Surgeries started, and Dr. Lieberman, Dr. Kisinde, and I headed down to resume clinic from the previous day, where countless patients were still waiting from the day before. Shocked, we quickly entered the exam room, prepared ourselves, and started seeing patients. Dr. Lieberman would talk and examine them, Dr. Kisinde would translate and also examine them, and I would record the patient’s history and diagnosis. Of course, seeing each patient and listening to them takes time, so after the first 10 patients, Dr. Lieberman made the executive decision to see a total of 50 for the day before he heads to surgery, and more would be seen during the second week of the mission. Charts were collected, and patients continued to come in one by one; low back pain, neck pain, pain or numbness radiating into the hands and/or feet. You name it when it comes to back problems, we probably saw it.

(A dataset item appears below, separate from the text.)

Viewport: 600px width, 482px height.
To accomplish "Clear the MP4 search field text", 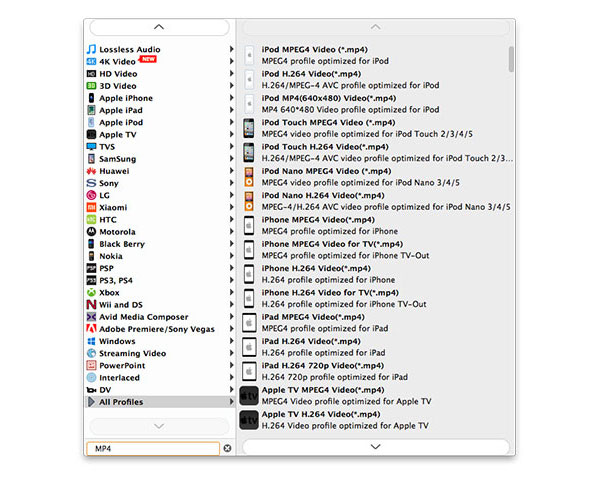I will 227,449.
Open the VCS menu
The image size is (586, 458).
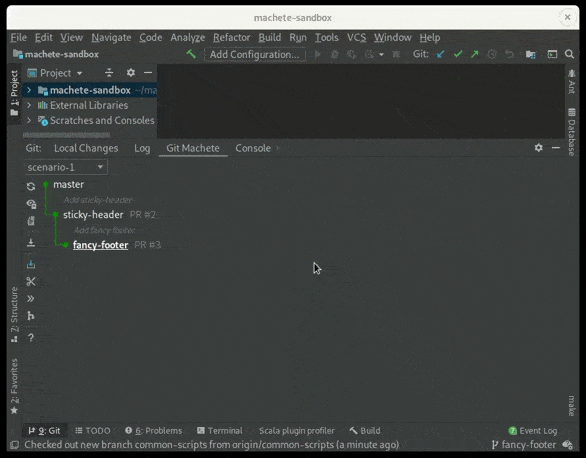(x=356, y=38)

After a few breaks for our stomachs and mother nature, and the help of Dr. Hisey after his first surgery was completed, we finished seeing 58 patients, and made our way to the OR, where cases 3 and 4 were beginning to get ready. Case 3 a young girl named Clency who required a large instrumentation and fusion in her back, while case 4 was another young girl named Prima who was had a mass removed from her back. Once again, the ORs and the doctor’s room we were inhabiting started bustling with activity as we moved to prepare the next two cases; imaging, cleaning, equipment and supplies needed, people ready.

Once the cases began, and those of us not directly involved in the surgeries took a short break to grab a snack, or (a crowd favorite here) sit down. While all the cases were in progress, including cases 1 and 2, Sherron and Sydnie were continuing to unpack and organize a room, so when clinic was over and those of us there returned, Sydnie proudly told us that the task Sherron had given her was “complete”, and she went to watch the surgeries.

Both cases progressed smoothly and came to an end close to 7:00 PM, so we did our fantastic clown car routine, piled into the small van, and headed back to the hotel, where we ate dinner and laughed at different stories and Jason. He hypothesized that if he drinks a little bit of vodka every night, it will kill all the bacteria in his stomach and he won’t get sick from anything, and then took a drink. Needless to say, everyone became invested in his hypothesis, and we are all awaiting the results from his experiment. Then came the lessons of the day. As per usual, everyone shared what they learned, when we got to Sherron, who looked at us, chuckled, and said, “What I learned is the terminology for “complete” for millennials is different than older generations.” By this point, we all knew that Sydnie had completed the room in her eyes, but not in Sherron’s, and started cracking up.

The rest of the evening was uneventful;  a few of us parted ways, exhausted from the day’s work and ready for bed, while the rest continued to test Jason’s hypothesis and enjoy each other’s company. Little did we know what Wednesday would have in store for us.